# Forum More Stuff Oops!  So tired I simply forgot to

## Moondog55

Empty the concrete mixer!
I washed it with plenty of water and turned it off, turned my back on it and "Out of sight out of mind" went and picked up the power toolds before the storm hit. Walked out this morning and had one of those "Oh S**t " moments 
I think I can break it up as it is a very weak mix but I really do not want to buy a new mixer
Vinegar may be a little weak perhaps some Hydrochloric?

----------


## David.Elliott

I usually find, not that I have EVER done this before, the turning it on and bumping the outside with a rubber mallet at it turns breaks off the stuck concrete... 
Works for me!, But as I say I have NEVER done this before.

----------


## phild01

I chipped at some lumps in mine with a rotary hammer and point.  One thing to be careful with is that  the welded mix bars don't dislodge.
I have tried banging the outside with no effect.

----------


## johnc

I once had a cement mixer flicked off the back of a truck by a low hanging wire (not on the road), that dislodged all built up concrete but the bowl needed some panel beating and developed a couple of leaks.  
Hammer and chisel, usually once you get a bit out the rest will peel away.

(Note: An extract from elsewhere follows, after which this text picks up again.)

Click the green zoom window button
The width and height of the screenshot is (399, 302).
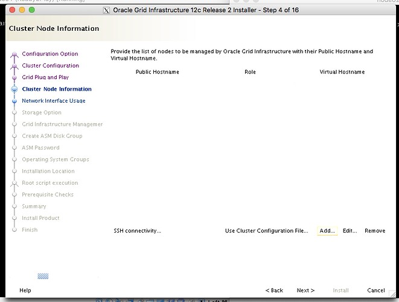31,10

A few bangs on the bowl help as well although be careful not to dent the bowl.

----------


## PlatypusGardens

> I usually find, not that I have EVER done this before, the turning it on and bumping the outside with a rubber mallet at it turns breaks off the stuck concrete... 
> Works for me!, But as I say I have NEVER done this before.

  Yeh that usually works.
I mostly use the lump hammer though.....  
Breaking up some bricks or pavers and letting them tumble around also works, but only if there's a small amount of concrete.   :Smilie:

----------


## phild01

> Yeh that usually works.
> I mostly use the lump hammer though.....  
> Breaking up some bricks or pavers and letting them tumble around also works, but only if there's a small amount of concrete.

   Tried that with rocks but still had no luck, hence the rotary chisel (which worked well).

----------


## Moondog55

Lucky for me then that my brother left his demo hammer here after we demolished the chimney. I won't need to use it until next week so I have time to fix the thing { I hope} anyway I'm glad I'm not the only one

----------


## phild01

> Lucky for me then that my brother left his demo hammer here after we demolished the chimney. I won't need to use it until next week so I have time to fix the thing { I hope} anyway I'm glad I'm not the only one

  I just found the stuff, that resisted a washout, built up and up until it was a hindrance to good mixing, and I just finally resorted to the rotary chisel.  On another mixer I did learn that bashing a mixer around can crack the welded veins (whatever they are called) so do go easy.

----------


## Moondog55

This old GMC demo hammer/hammer drill was good value. Took about 10 minutes

----------